● **Task goal**
Where a line of the material contains the string "computer", copy that line.

● **Supplied records**
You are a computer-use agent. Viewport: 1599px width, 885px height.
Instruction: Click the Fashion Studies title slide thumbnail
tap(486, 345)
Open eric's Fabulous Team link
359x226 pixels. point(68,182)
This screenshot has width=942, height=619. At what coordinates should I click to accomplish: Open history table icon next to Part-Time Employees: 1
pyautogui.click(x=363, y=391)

---

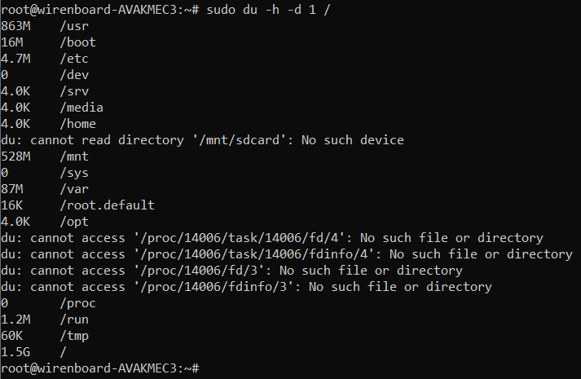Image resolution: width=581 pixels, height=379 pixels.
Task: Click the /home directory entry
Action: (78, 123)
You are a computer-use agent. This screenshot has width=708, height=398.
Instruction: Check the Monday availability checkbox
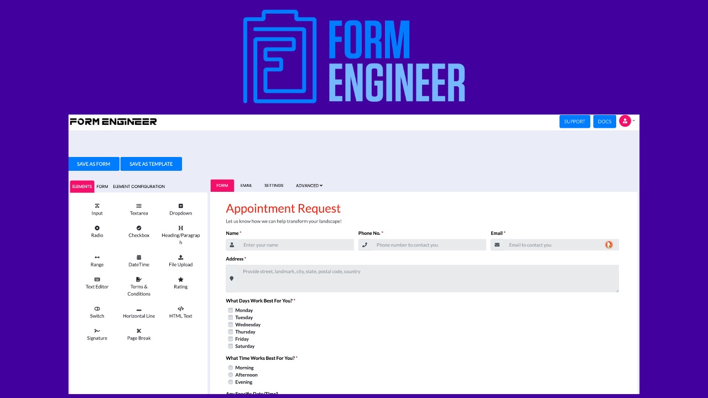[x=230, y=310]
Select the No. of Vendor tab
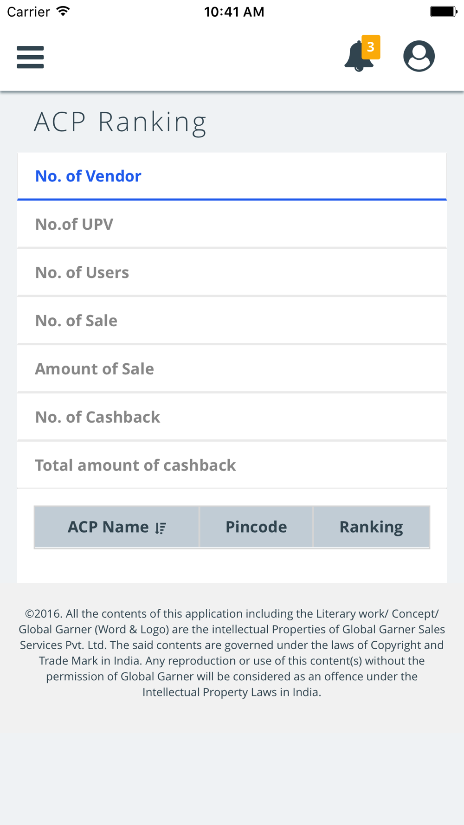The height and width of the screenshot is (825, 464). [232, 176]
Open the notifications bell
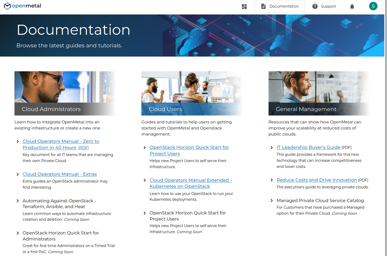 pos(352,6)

● **Solution to the exercise**
You are a computer-use agent. Viewport: 1599px width, 885px height.
You are a computer-use agent. This screenshot has width=708, height=398.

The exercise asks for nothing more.